Will Philippines agreement end the Mindanao terror?

SINGAPORE: Abu Sayyaf kidnaps, beheadings and million-dollar Libyan pay-offs have been staple news out of the southern Philippines in the past two years. It will take monumental will and good security organization to change the region's image from one of endemic brigandage to one of hope and repair. Mindanao, the large southern island coveted by Muslims, has seen three decades of warfare and some 120,000 deaths over a political cause that Muslim activists themselves are squabbling over.

On Tuesday in Kuala Lumpur, under Malaysian and Libyan sponsorship, representatives of the Philippine government and the Moro Islamic Liberation Front (MILF) signed a truce that seeks nominally to end the MILF's armed struggle. As significantly, the MILF on the same day signed a deal that reunited itself with the Moro National Liberation Front (MNLF), the parent movement from which it split in 1978 over disagreements about how to achieve Islamic political supremacy in the south.

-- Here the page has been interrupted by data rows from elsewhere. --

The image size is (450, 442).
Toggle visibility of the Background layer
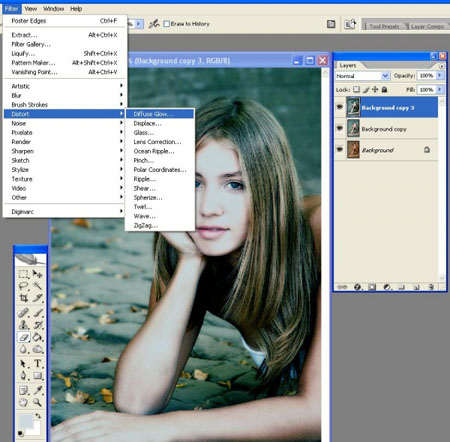[340, 149]
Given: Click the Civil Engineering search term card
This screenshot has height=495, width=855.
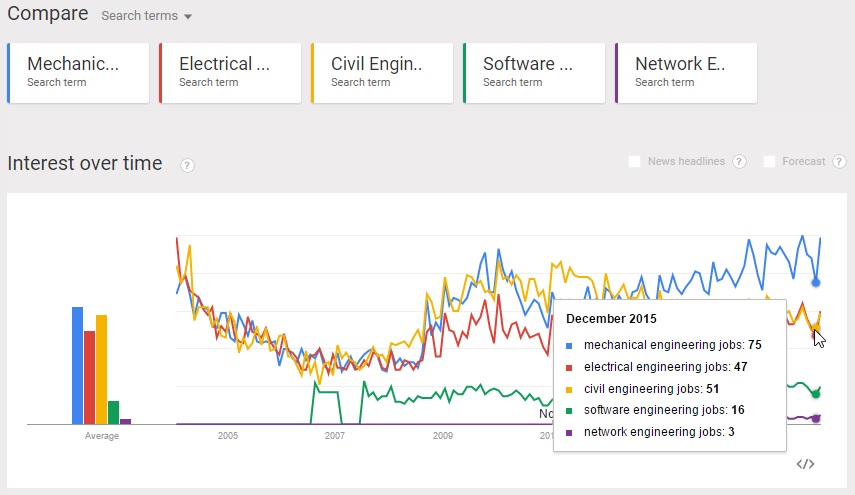Looking at the screenshot, I should [383, 73].
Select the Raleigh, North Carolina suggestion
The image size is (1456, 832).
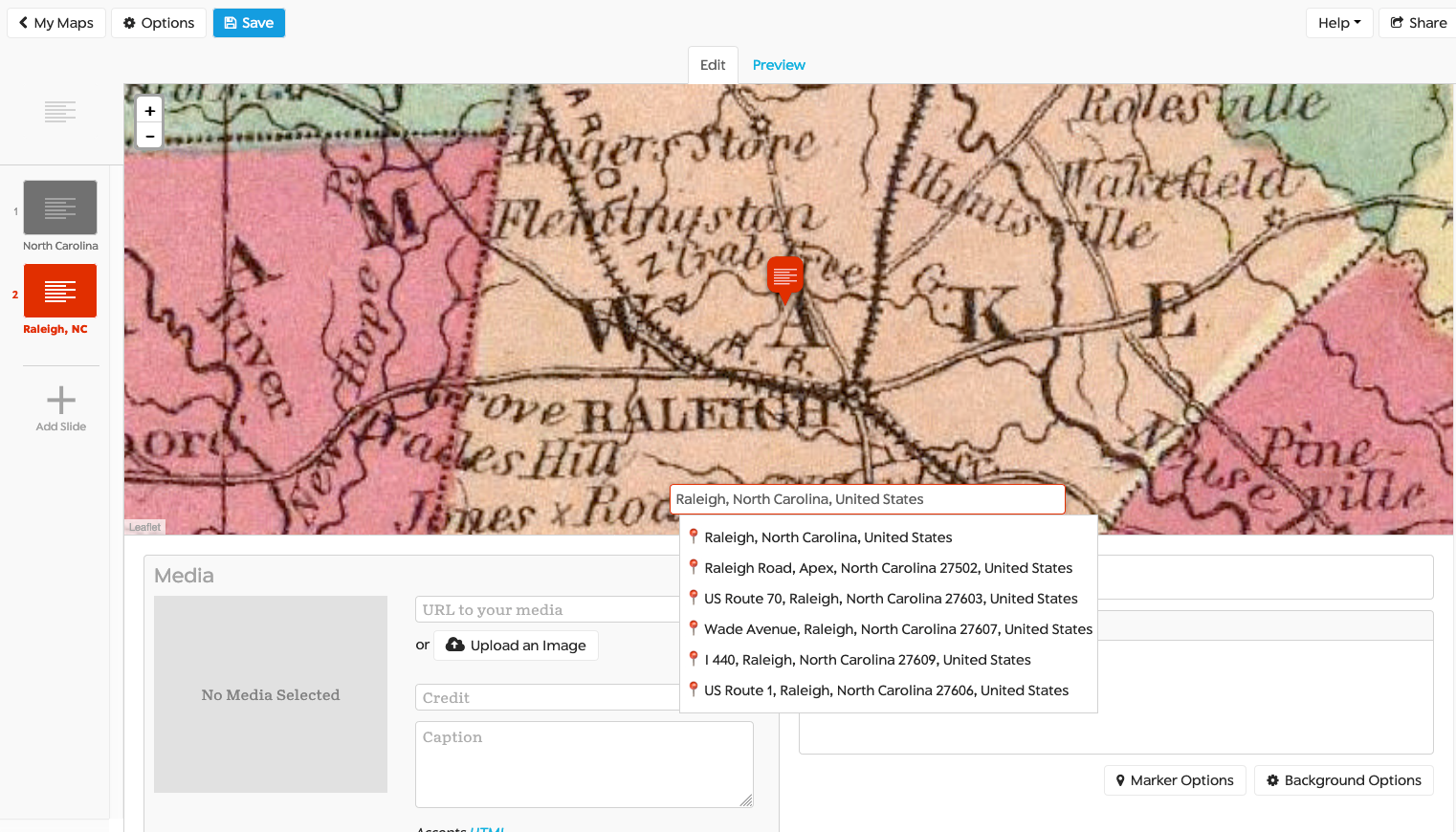tap(827, 537)
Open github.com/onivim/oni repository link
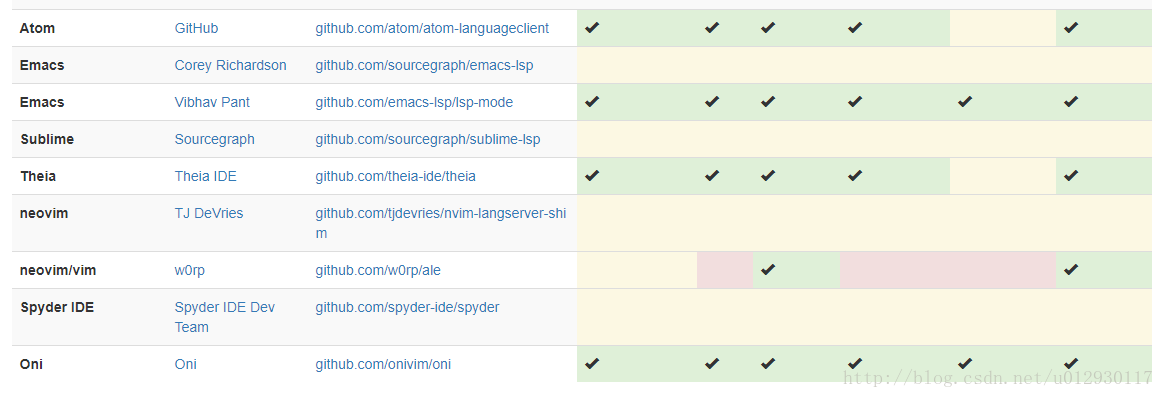Viewport: 1164px width, 398px height. pos(383,365)
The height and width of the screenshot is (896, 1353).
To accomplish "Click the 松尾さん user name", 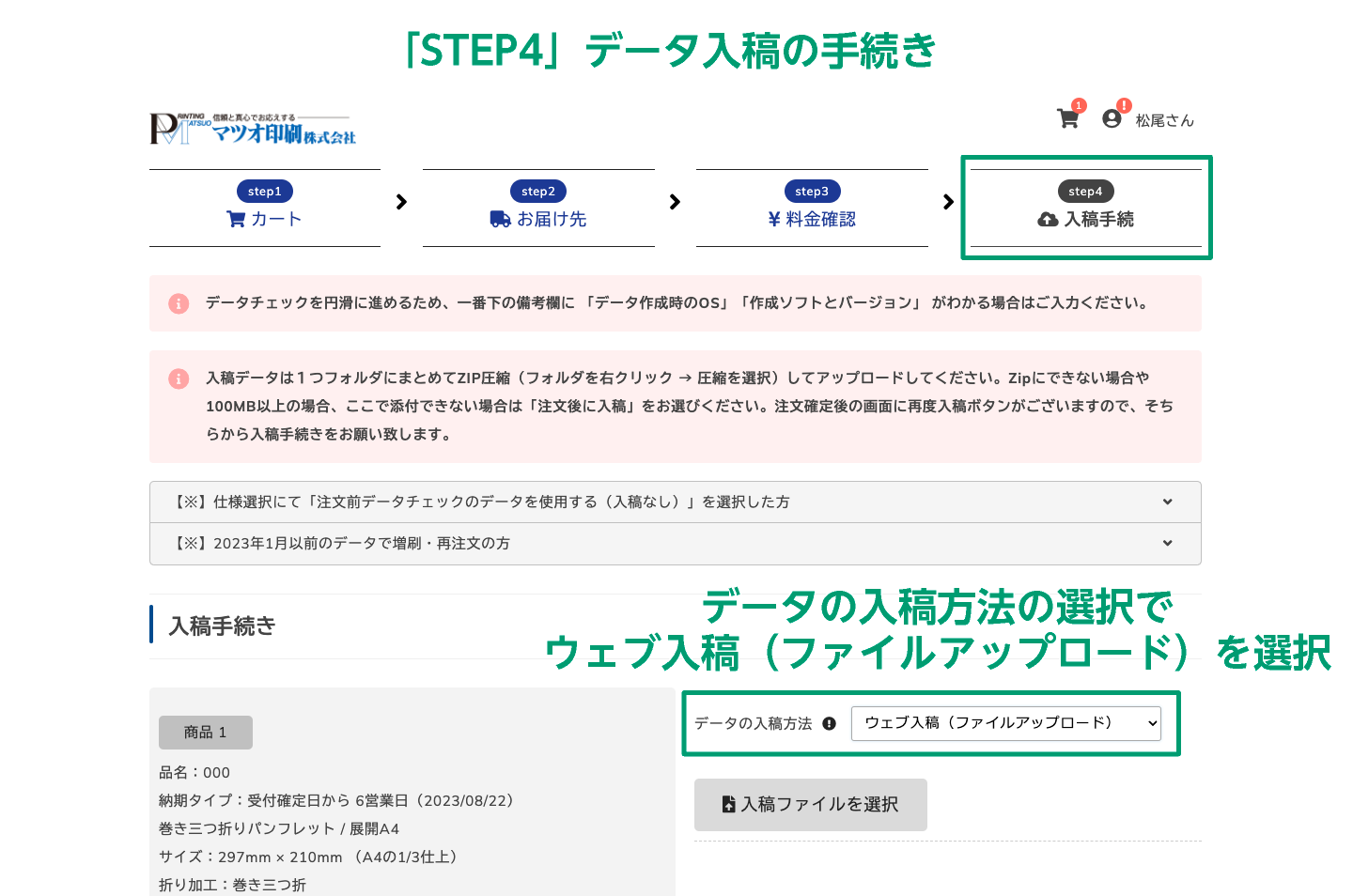I will click(1164, 120).
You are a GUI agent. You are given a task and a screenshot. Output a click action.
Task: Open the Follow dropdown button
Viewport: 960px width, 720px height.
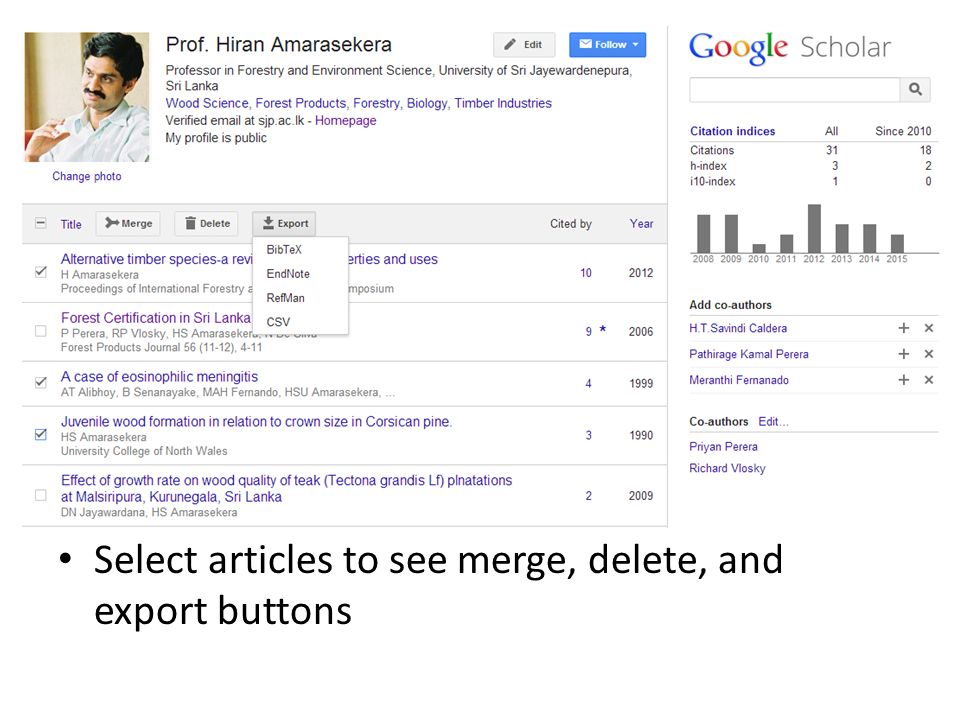point(607,45)

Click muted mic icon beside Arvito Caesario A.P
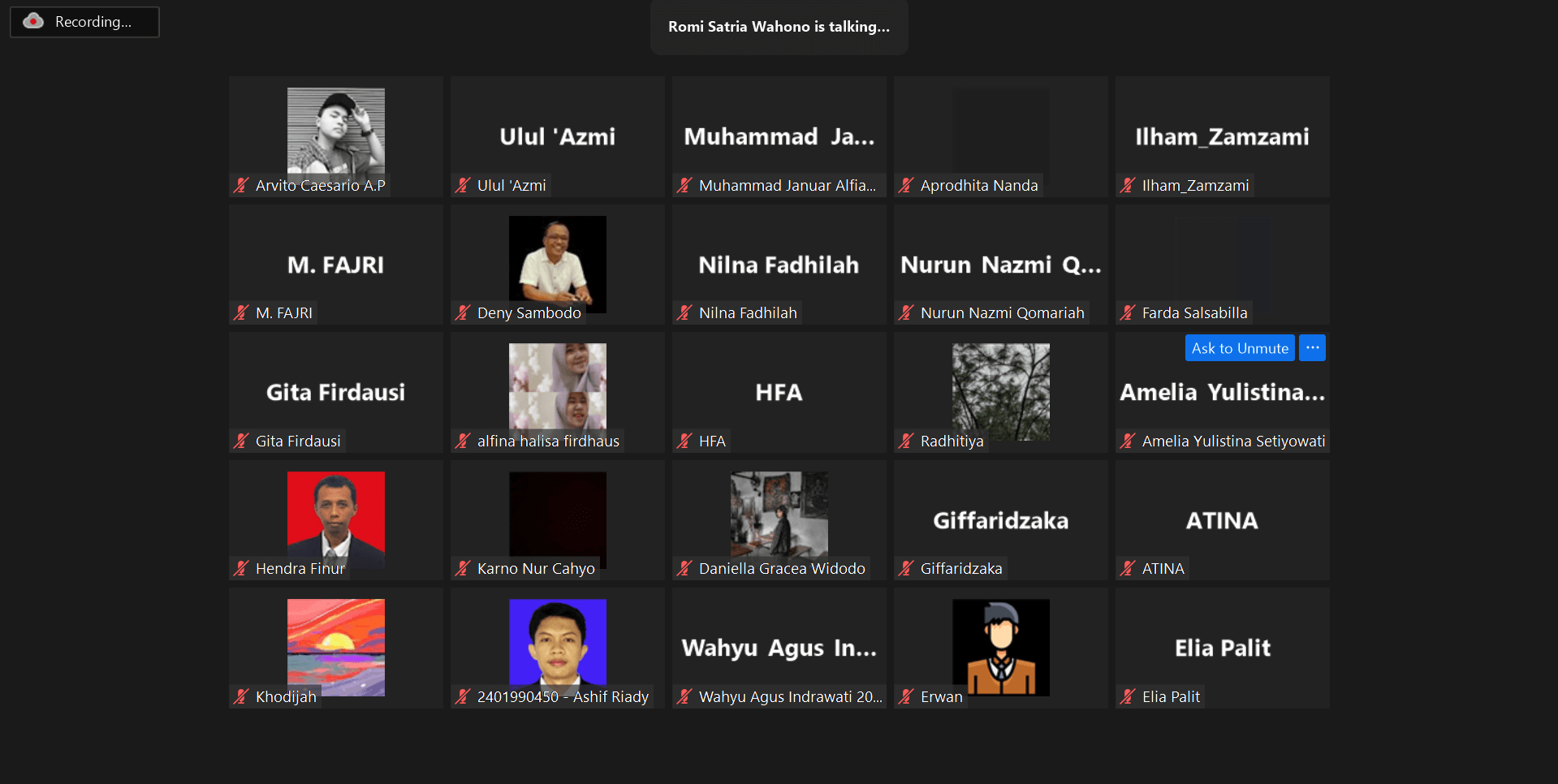(x=241, y=185)
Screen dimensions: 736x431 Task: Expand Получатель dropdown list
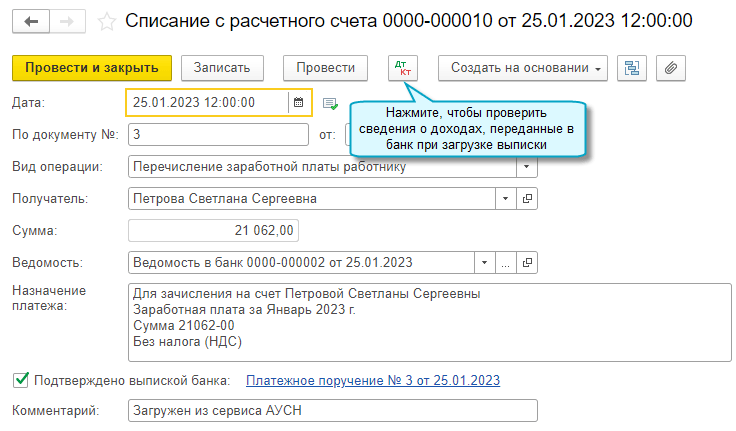click(x=506, y=198)
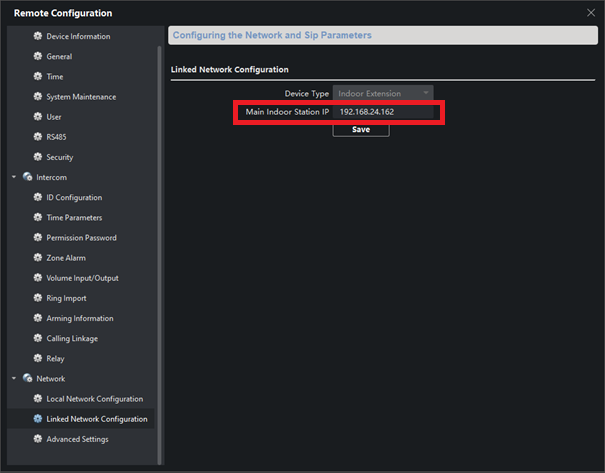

On the face of it, these are substantial concessions by all parties involved, a tacit acceptance that the military approach has brought them no nearer their objective 30 years after President Ferdinand Marcos's declaration of martial law energized the Muslim rebellion. For the Manila government, preserving territorial integrity has come at a terrible price. The south has been left to degenerate, partly by design and partly out of operational necessity, until it is today a blot on the record. For the rebels, self-rule in four provinces granted to the MNLF by President Fidel Ramos in 1996 turned out to be a Pyrrhic victory as Muslim unity was in tatters.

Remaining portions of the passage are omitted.